One reason radio rock has been moribund for so long is because when women started making almost all of the good rock music, it just became "pop," reducing what would be played in the airplay category.
One reason radio rock has been moribund for so long is because when women started making almost all of the good rock music, it just became "pop," reducing what would be played in the airplay category.
Women could get to #1 on alt rock airplay around the Alanis Morissette boom (includes Hole and Garbage, and maybe Cranberries before that), and then again after Lorde breaks through in 2013. Both of these booms get integrated completely into the pop charts a few years later.

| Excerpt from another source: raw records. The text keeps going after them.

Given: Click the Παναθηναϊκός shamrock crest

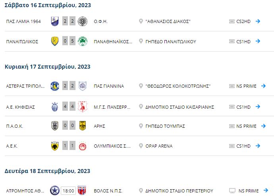Looking at the screenshot, I should (x=83, y=41).
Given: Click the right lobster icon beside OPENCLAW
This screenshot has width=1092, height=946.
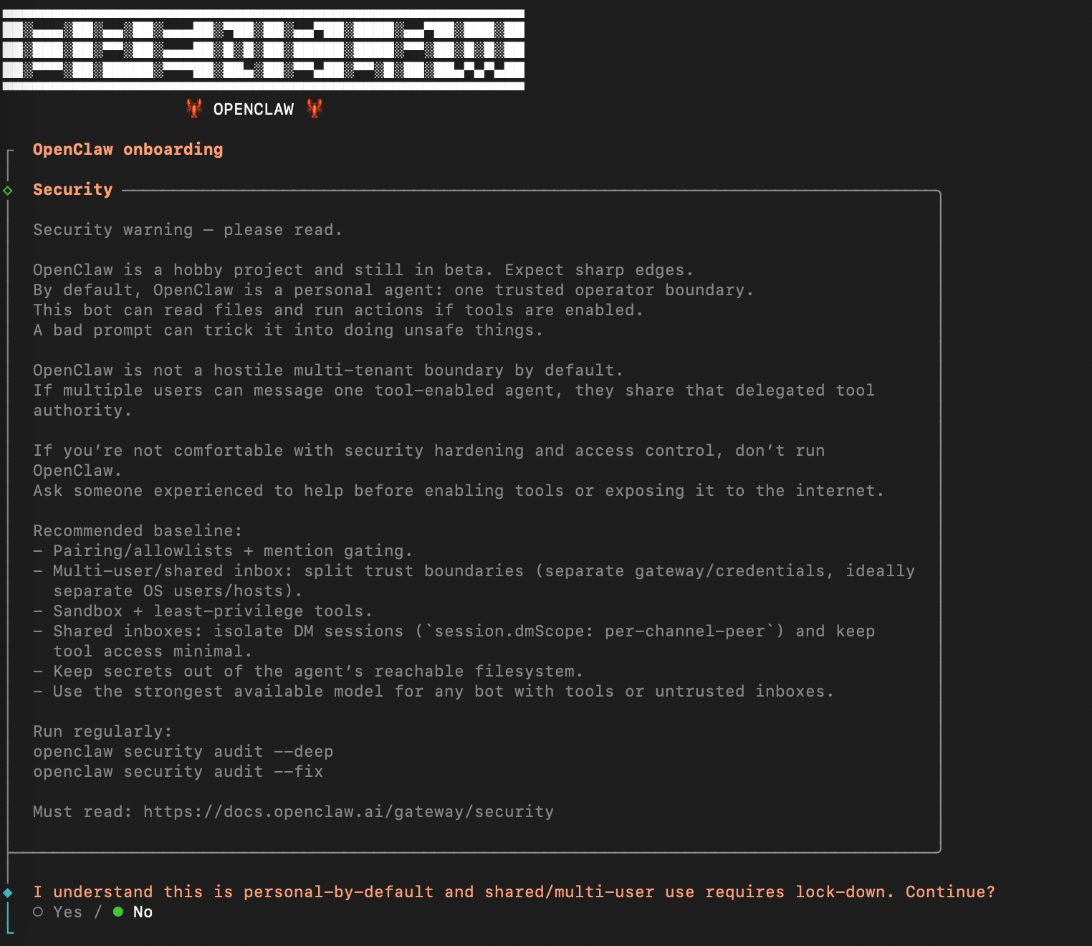Looking at the screenshot, I should click(x=315, y=108).
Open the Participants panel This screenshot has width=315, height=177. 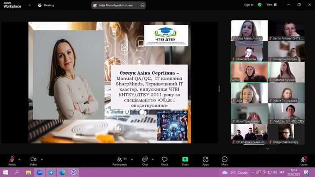[120, 161]
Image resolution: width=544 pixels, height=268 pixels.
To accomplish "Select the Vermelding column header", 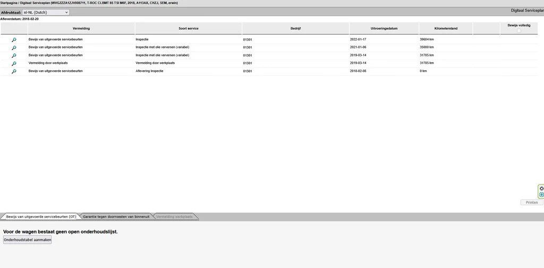I will pyautogui.click(x=81, y=28).
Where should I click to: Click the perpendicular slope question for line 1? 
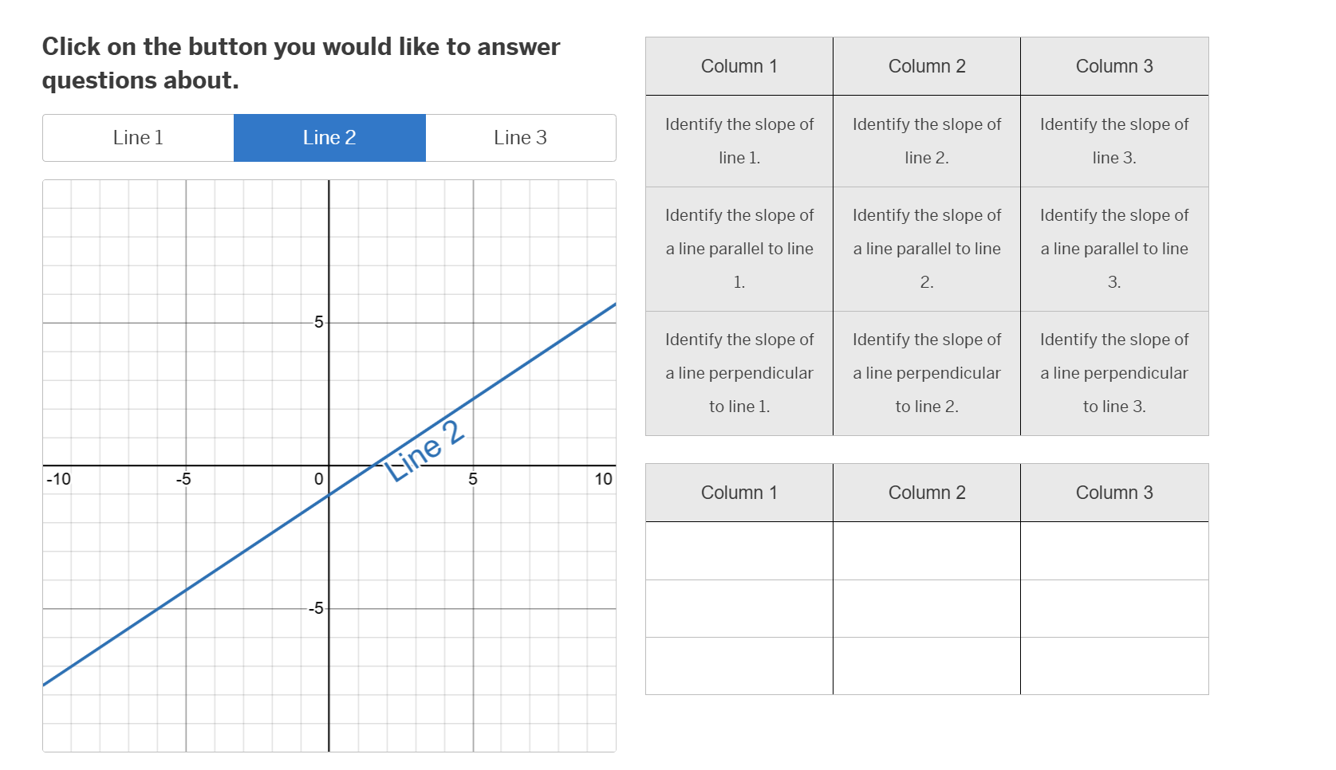coord(738,372)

Women were at least well represented as legitimate Rock at the height of things, but if you look now, that stuff isn’t given the same canonization. Heart, Hole, Pixies, Veruca Salt, Sleater-Kinney, etc., etc. were as interesting as everything else. Riot grrrl scene was big here (in Seattle).

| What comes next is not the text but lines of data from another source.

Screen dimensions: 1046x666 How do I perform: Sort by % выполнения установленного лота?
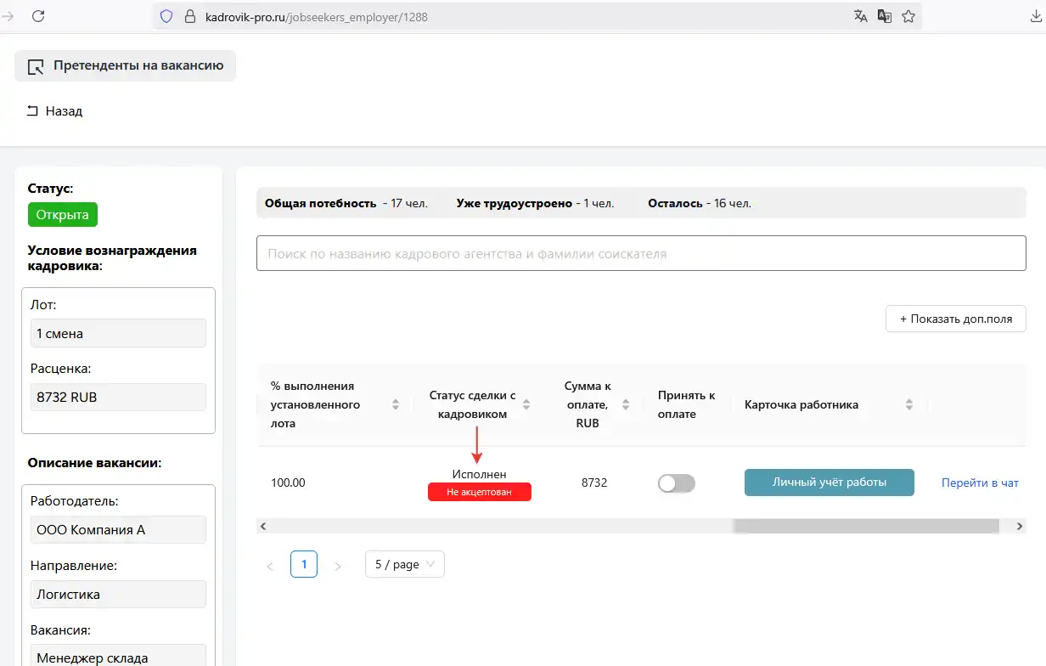tap(396, 404)
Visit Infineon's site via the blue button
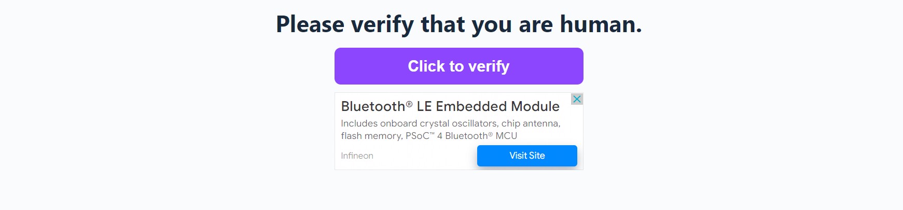Viewport: 903px width, 210px height. pyautogui.click(x=527, y=156)
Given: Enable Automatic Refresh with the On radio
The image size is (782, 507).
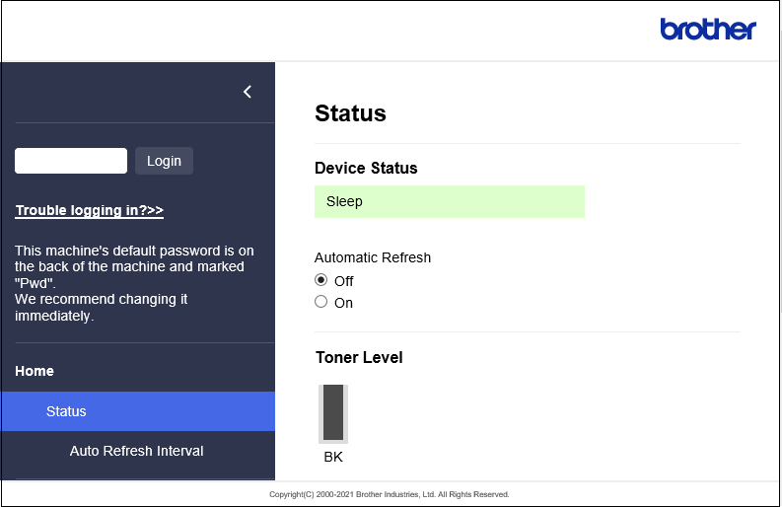Looking at the screenshot, I should 321,302.
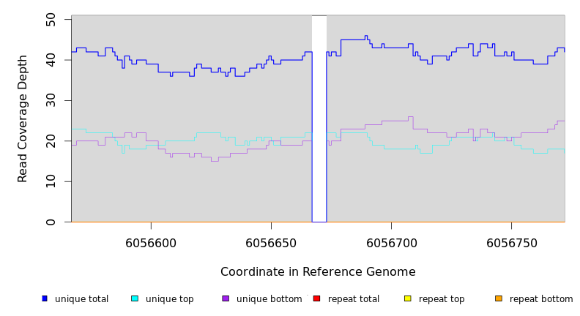Click the cyan unique top legend swatch

click(135, 298)
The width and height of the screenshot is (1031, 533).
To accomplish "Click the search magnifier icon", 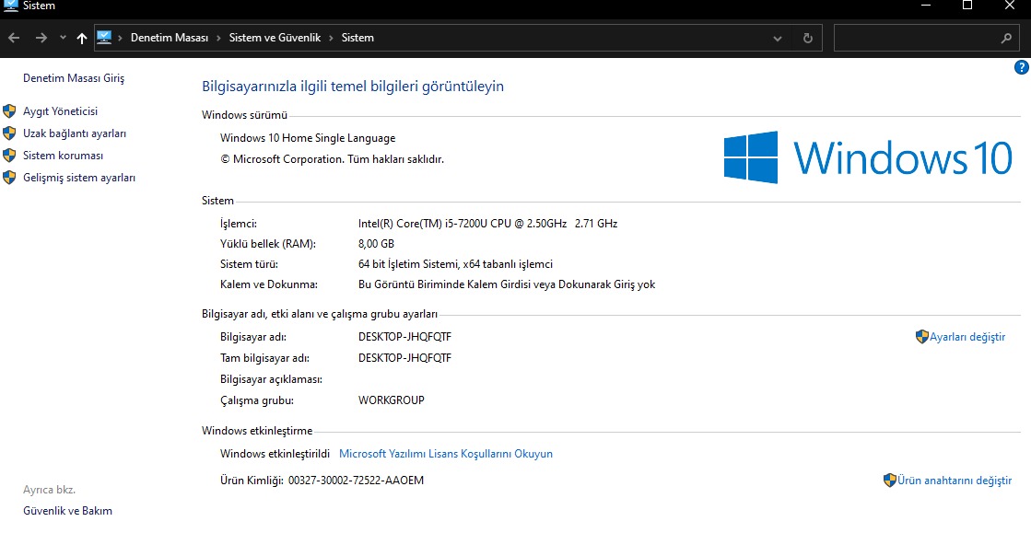I will tap(1006, 39).
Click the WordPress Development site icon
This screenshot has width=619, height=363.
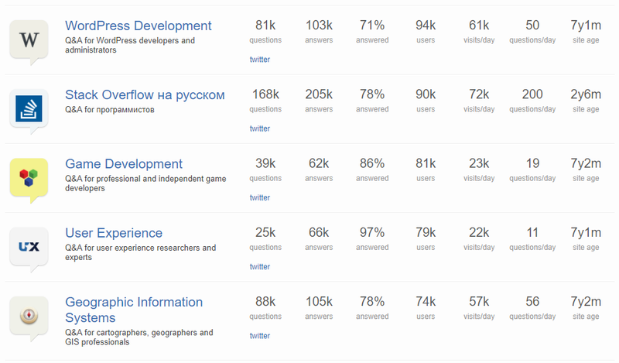(29, 39)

What I think is interesting is that there are times where this DOES tip over into legitimate radio channels, but these moments have historically been short-lived and the ensuing reaction has sort of razed the landscape: once in the 2000s (for the whole decade!) and again now
I think what Rockists look for is a band. They think of Alanis and Taylor Hawkins and that’s built into a legacy they understand. When they think of Lorde etc. it doesn’t match what they expect and relate to their male-centric canon. I do prefer a band too re Rock music, but that’s preference.
My line going way back was that single-name-performing-artist *is* usually a band (often a pretty consistent one) and is usually more about marketing than approach. (And by contrast men leading "bands" in name only.)
Heck, even archetypal solo pop artists may be bandleaders of sorts, just most often a changing and/or electronic one (late-career Madonna the ur-example here, and Tom rightly likened her to James Brown in her highly conscious collaboration shifts)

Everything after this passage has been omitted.